Repeat the data exactly, please.

*** TASK INPUTS

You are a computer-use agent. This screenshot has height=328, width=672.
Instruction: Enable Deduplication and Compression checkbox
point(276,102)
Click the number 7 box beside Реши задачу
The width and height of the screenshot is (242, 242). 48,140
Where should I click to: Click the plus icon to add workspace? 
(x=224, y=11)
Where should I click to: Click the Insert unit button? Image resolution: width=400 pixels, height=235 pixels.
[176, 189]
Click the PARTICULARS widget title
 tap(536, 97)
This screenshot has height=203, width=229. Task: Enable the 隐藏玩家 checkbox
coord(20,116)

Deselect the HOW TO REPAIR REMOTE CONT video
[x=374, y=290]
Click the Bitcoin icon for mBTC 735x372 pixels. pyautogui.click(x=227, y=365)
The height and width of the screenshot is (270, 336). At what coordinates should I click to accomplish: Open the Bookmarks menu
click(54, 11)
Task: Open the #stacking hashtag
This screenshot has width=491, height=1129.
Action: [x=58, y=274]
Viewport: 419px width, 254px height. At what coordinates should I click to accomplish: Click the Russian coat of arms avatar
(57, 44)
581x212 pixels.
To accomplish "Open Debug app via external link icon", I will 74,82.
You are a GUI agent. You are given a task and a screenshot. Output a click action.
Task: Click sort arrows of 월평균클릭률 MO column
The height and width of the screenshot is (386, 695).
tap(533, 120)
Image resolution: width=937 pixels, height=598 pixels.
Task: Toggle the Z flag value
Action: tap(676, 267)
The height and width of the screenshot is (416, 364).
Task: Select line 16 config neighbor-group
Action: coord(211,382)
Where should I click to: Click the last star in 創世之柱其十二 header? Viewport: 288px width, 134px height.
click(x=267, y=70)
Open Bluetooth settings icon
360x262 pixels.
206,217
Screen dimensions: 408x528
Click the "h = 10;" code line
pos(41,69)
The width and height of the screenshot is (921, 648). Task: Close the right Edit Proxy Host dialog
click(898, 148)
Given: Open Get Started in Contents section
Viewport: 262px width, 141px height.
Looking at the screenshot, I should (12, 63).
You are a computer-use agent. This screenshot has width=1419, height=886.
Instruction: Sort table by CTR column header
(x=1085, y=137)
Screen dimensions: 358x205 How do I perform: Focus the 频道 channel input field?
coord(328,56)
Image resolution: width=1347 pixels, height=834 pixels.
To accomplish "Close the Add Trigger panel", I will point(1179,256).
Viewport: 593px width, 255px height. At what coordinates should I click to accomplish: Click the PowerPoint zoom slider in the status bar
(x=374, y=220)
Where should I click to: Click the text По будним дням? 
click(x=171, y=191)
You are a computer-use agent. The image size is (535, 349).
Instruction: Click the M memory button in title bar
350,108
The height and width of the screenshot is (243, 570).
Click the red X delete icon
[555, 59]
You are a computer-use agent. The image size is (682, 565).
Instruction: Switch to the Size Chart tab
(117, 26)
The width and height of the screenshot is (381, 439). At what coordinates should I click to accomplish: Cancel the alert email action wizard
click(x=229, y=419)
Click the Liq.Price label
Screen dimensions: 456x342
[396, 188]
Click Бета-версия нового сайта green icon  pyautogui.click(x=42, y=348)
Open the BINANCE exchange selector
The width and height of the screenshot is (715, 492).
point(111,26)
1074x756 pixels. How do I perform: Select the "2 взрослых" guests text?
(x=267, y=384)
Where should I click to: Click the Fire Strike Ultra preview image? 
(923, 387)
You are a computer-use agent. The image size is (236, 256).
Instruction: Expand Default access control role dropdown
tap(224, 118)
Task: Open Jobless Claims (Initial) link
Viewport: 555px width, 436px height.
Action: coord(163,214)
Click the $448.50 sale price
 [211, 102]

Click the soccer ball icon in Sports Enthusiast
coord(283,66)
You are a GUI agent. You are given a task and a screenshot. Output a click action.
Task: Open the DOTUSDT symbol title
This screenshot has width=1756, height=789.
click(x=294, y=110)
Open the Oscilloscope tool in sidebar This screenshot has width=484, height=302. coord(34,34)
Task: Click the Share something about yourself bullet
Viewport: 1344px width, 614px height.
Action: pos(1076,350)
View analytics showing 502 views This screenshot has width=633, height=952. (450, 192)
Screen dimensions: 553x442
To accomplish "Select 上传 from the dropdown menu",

******

• [FINISHED TASK]:
You are a computer-use agent. This screenshot has height=328, width=672.
Instruction: Enable Deduplication and Compression checkbox
point(276,102)
Click the number 7 box beside Реши задачу
The width and height of the screenshot is (242, 242). 48,140
Where should I click to: Click the plus icon to add workspace? 
(x=224, y=11)
Where should I click to: Click the Insert unit button? Image resolution: width=400 pixels, height=235 pixels.
[176, 189]
Click the PARTICULARS widget title
 tap(536, 97)
This screenshot has height=203, width=229. Task: Enable the 隐藏玩家 checkbox
coord(20,116)

Deselect the HOW TO REPAIR REMOTE CONT video
[x=374, y=290]
Click the Bitcoin icon for mBTC 735x372 pixels. pyautogui.click(x=227, y=365)
The height and width of the screenshot is (270, 336). At what coordinates should I click to accomplish: Open the Bookmarks menu
click(54, 11)
Task: Open the #stacking hashtag
This screenshot has width=491, height=1129.
Action: [x=58, y=274]
Viewport: 419px width, 254px height. At what coordinates should I click to accomplish: Click the Russian coat of arms avatar
(57, 44)
581x212 pixels.
To accomplish "Open Debug app via external link icon", I will 74,82.
You are a GUI agent. You are given a task and a screenshot. Output a click action.
Task: Click sort arrows of 월평균클릭률 MO column
The height and width of the screenshot is (386, 695).
tap(533, 120)
Image resolution: width=937 pixels, height=598 pixels.
Task: Toggle the Z flag value
Action: tap(676, 267)
The height and width of the screenshot is (416, 364).
Task: Select line 16 config neighbor-group
Action: coord(211,382)
Where should I click to: Click the last star in 創世之柱其十二 header? Viewport: 288px width, 134px height.
click(x=267, y=70)
Open Bluetooth settings icon
360x262 pixels.
206,217
Screen dimensions: 408x528
Click the "h = 10;" code line
pos(41,69)
The width and height of the screenshot is (921, 648). Task: Close the right Edit Proxy Host dialog
click(898, 148)
Given: Open Get Started in Contents section
Viewport: 262px width, 141px height.
Looking at the screenshot, I should (12, 63).
You are a computer-use agent. This screenshot has width=1419, height=886.
Instruction: Sort table by CTR column header
(x=1085, y=137)
Screen dimensions: 358x205 How do I perform: Focus the 频道 channel input field?
coord(328,56)
Image resolution: width=1347 pixels, height=834 pixels.
To accomplish "Close the Add Trigger panel", I will point(1179,256).
Viewport: 593px width, 255px height. At what coordinates should I click to accomplish: Click the PowerPoint zoom slider in the status bar
(x=374, y=220)
Where should I click to: Click the text По будним дням? 
click(x=171, y=191)
You are a computer-use agent. The image size is (535, 349).
Instruction: Click the M memory button in title bar
350,108
The height and width of the screenshot is (243, 570).
Click the red X delete icon
[555, 59]
You are a computer-use agent. The image size is (682, 565).
Instruction: Switch to the Size Chart tab
(117, 26)
The width and height of the screenshot is (381, 439). At what coordinates should I click to accomplish: Cancel the alert email action wizard
click(x=229, y=419)
Click the Liq.Price label
Screen dimensions: 456x342
[396, 188]
Click Бета-версия нового сайта green icon  pyautogui.click(x=42, y=348)
Open the BINANCE exchange selector
The width and height of the screenshot is (715, 492).
point(111,26)
1074x756 pixels. How do I perform: Select the "2 взрослых" guests text?
(x=267, y=384)
Where should I click to: Click the Fire Strike Ultra preview image? 
(923, 387)
You are a computer-use agent. The image size is (236, 256).
Instruction: Expand Default access control role dropdown
tap(224, 118)
Task: Open Jobless Claims (Initial) link
Viewport: 555px width, 436px height.
Action: coord(163,214)
Click the $448.50 sale price
 [211, 102]

Click the soccer ball icon in Sports Enthusiast
coord(283,66)
You are a GUI agent. You are given a task and a screenshot. Output a click action.
Task: Open the DOTUSDT symbol title
This screenshot has width=1756, height=789.
click(x=294, y=110)
Open the Oscilloscope tool in sidebar This screenshot has width=484, height=302. coord(34,34)
Task: Click the Share something about yourself bullet
Viewport: 1344px width, 614px height.
Action: pos(1076,350)
View analytics showing 502 views This screenshot has width=633, height=952. (450, 192)
Screen dimensions: 553x442
To accomplish "Select 上传 from the dropdown menu",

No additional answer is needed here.